Runnng Qualys API call in Python and response not getting returned without error

607 views Asked by At

Rookie Coder here, I was able to successfully run the following API call using Curl: username and password have been sanitized for security purposes

curl -H "X-Requested-With: Curl Sample" -u "username:password" "https://qualysapi.qg2.apps.qualys.com/api/2.0/fo/scan/?action=list"

This call simply lists the Qualys scans associated with the account.

I try and run the same API call using Python 3.10 and it finishes however, no data is returned without error:

Process finished with exit code 0

Python Script below:

from __future__ import print_function
import sqlite3
from sqlite3 import Error
import requests
import pandas as pd
import os
import csv
import time
from tqdm import tqdm
import sys, getopt
import codecs
import warnings
from pprint import pprint
import json
import pyfiglet
from openpyxl import Workbook
from datetime import datetime


'''Function to call Qualys API For Vulnerability Scan List Module'''
def QualysScanAPI(act, stat):
    print ('qualysapi.qg2.apps.qualys.com/api/2.0/fo/scan/?action=list')
    headers = {
    'X-Requested-With': 'QualysApiExplorer',
    }
    data = {
      'action': list,
      'state': stat,
      '': ''
    }


    response = requests.post('https://qualysapi.qg2.apps.qualys.com/api/2.0/fo/scan/?action=list', headers=headers, data=data, auth=('username', 'password'))

    return response.content

    print(response.content)
2

There are 2 answers

0
Seuss On

This is a pretty old post so this might not be all that useful at this point but here goes.

In your code you are calling the built in list function rather than supplying the string 'list' to the dict. The QualysAPI isn't going to know what to do with this.

When you are accessing an API endpoint you want to point your requests query at the endpoint URL with no additional parameters specified. Your parameters will be converted based on the values in the dictionary.

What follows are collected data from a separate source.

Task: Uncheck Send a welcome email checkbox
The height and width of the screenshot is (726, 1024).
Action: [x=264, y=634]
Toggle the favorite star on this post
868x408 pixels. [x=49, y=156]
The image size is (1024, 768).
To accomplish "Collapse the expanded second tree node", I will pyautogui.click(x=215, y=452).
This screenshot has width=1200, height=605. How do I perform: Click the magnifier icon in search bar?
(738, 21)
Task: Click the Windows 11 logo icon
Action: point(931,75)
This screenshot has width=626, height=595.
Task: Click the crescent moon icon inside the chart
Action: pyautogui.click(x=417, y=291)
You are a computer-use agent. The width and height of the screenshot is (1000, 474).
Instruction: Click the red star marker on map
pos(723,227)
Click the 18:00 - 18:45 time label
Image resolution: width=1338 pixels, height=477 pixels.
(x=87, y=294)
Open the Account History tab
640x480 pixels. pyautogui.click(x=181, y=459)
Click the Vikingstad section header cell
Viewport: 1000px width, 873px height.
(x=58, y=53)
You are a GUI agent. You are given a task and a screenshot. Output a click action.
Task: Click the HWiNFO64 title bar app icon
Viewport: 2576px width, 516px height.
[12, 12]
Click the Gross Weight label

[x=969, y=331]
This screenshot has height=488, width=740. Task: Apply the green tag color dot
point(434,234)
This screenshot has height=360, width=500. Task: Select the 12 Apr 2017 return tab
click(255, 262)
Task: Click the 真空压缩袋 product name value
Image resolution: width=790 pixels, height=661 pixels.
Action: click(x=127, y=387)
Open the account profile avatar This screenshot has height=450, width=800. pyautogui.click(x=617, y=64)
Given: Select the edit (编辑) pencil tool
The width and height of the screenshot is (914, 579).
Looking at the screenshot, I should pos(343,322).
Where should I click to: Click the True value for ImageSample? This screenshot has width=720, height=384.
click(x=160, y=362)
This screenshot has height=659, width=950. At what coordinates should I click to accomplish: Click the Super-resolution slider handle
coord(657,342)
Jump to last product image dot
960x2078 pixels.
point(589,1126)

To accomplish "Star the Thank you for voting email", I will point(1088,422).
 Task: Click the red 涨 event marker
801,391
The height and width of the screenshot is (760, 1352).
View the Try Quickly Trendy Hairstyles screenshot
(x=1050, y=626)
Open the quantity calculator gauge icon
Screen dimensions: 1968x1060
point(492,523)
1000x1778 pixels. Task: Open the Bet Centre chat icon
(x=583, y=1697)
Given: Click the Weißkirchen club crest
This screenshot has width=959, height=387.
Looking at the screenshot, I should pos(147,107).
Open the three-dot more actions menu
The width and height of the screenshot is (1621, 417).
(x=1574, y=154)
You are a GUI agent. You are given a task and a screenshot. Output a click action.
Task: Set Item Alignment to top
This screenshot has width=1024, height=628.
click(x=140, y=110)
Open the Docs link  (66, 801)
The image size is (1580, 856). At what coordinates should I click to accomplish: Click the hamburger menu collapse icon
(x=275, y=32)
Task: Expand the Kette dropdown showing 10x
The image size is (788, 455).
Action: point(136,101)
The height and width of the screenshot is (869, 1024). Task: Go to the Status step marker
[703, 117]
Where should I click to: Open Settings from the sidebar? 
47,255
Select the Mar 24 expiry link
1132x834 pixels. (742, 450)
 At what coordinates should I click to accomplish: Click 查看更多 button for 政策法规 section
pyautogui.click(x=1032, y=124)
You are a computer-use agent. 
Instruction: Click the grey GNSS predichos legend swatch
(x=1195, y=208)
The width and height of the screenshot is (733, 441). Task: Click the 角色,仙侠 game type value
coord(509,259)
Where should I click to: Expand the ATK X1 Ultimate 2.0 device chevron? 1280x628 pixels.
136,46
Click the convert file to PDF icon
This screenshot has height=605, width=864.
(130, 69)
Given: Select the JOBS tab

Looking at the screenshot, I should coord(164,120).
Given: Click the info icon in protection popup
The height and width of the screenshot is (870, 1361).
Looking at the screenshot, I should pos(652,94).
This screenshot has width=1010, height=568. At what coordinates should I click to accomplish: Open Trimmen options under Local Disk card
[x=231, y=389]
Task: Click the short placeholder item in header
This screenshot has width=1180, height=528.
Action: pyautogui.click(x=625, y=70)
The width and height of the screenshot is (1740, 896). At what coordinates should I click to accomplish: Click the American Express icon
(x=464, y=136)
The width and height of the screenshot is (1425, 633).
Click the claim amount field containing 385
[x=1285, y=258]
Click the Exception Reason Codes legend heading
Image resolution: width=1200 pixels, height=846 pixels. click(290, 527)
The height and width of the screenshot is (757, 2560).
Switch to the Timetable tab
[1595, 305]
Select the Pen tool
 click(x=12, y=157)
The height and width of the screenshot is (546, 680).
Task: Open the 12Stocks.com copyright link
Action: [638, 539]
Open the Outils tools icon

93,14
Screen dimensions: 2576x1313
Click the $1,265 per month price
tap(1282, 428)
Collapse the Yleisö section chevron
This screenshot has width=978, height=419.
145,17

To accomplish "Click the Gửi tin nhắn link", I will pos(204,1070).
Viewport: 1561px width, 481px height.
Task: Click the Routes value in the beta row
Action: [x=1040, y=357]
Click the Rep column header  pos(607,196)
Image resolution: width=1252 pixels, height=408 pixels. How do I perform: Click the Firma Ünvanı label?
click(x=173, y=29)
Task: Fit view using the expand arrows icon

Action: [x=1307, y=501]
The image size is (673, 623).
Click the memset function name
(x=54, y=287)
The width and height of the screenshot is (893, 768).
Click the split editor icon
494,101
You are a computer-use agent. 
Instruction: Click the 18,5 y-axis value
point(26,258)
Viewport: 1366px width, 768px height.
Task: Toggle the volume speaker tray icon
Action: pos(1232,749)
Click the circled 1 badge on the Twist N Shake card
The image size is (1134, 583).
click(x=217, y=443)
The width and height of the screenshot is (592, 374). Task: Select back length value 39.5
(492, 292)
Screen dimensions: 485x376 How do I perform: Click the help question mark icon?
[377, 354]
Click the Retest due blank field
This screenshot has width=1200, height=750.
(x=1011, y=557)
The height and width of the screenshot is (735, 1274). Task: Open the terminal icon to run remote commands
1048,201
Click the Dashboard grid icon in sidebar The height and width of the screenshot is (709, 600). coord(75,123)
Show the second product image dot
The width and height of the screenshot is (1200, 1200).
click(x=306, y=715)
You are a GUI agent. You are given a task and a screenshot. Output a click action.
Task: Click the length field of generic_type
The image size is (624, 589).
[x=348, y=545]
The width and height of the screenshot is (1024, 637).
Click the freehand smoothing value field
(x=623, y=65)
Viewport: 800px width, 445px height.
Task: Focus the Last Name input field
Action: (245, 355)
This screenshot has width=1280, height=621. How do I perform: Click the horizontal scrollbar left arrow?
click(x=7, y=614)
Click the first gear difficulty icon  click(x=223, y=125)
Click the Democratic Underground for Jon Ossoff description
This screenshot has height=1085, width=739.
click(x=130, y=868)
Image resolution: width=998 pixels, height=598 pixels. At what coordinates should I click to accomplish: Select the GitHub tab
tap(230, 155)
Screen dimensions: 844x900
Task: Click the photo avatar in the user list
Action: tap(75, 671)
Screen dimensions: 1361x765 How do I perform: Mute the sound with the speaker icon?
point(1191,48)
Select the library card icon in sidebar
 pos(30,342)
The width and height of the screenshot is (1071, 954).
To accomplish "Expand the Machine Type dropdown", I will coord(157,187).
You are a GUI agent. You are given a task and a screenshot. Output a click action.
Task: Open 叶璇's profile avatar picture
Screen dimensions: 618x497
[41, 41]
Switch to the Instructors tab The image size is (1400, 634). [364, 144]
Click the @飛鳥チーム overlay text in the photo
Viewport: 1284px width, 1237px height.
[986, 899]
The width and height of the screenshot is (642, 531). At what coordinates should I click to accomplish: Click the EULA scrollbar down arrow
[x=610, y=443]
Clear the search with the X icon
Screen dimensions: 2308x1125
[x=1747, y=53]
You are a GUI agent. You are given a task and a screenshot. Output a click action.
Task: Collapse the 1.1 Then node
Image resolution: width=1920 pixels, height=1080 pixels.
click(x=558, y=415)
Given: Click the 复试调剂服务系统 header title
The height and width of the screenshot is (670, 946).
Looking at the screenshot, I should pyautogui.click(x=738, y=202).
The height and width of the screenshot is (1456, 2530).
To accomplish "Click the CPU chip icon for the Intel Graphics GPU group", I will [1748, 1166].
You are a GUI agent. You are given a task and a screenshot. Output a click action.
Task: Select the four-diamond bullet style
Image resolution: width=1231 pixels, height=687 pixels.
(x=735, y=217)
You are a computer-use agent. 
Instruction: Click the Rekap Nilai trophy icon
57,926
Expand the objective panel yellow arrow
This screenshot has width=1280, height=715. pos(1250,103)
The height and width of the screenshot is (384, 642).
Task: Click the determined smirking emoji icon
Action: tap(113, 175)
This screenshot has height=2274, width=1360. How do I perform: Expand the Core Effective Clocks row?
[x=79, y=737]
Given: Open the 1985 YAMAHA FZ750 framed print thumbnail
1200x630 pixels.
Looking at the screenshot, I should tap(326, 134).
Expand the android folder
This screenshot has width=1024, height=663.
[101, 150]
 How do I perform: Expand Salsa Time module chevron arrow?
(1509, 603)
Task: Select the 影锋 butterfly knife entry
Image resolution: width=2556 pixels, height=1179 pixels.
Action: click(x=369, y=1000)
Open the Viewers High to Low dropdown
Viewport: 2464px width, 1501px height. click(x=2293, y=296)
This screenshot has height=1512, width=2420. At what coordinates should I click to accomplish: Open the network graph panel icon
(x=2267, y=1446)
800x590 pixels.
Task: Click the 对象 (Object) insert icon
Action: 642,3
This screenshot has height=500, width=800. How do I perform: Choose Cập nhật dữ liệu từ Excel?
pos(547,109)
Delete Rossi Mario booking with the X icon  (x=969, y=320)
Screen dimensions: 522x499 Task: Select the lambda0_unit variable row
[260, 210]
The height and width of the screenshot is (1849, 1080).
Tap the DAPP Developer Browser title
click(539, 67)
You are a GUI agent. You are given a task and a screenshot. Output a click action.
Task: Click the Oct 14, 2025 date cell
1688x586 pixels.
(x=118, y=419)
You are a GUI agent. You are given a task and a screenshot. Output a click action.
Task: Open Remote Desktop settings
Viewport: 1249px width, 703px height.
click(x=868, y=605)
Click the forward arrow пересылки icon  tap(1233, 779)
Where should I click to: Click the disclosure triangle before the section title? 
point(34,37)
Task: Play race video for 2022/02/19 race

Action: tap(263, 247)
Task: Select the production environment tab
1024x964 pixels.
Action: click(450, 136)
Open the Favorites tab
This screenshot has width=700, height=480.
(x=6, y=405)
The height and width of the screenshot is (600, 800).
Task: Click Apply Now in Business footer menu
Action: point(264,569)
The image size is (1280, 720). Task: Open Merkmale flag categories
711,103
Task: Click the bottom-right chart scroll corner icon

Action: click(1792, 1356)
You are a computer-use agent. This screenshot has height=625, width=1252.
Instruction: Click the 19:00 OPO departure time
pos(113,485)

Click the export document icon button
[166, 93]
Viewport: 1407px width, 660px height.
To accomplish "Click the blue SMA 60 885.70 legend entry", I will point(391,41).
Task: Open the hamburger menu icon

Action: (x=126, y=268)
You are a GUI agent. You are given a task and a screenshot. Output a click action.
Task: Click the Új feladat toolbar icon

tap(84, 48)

def QualysScanAPI(act, stat):  # Typically function names are lower case
    qualys_url = 'https://qualysapi.qg2.apps.qualys.com'
    api_command = '/api/2.0/fo/scan/'

    data = {
        'action': 'list',  # Note the quoted string vs using the built-in
        'state': stat
    }

    response = requests.post(f'{qualys_url}{api_command}',headers=headers, data=data, auth=(username, password)

    return response

res = QualysScanAPI(None, 'Finished')

print(res.content)

Outside of those issues, your print statement was misaligned which likely would have caused a python syntax error.. You also never called the function to get the return value which you were trying to print.

0
API On

I would suggest using the qualysapi library:

https://pypi.org/project/qualysapi/

Much easier making the calls you're looking for.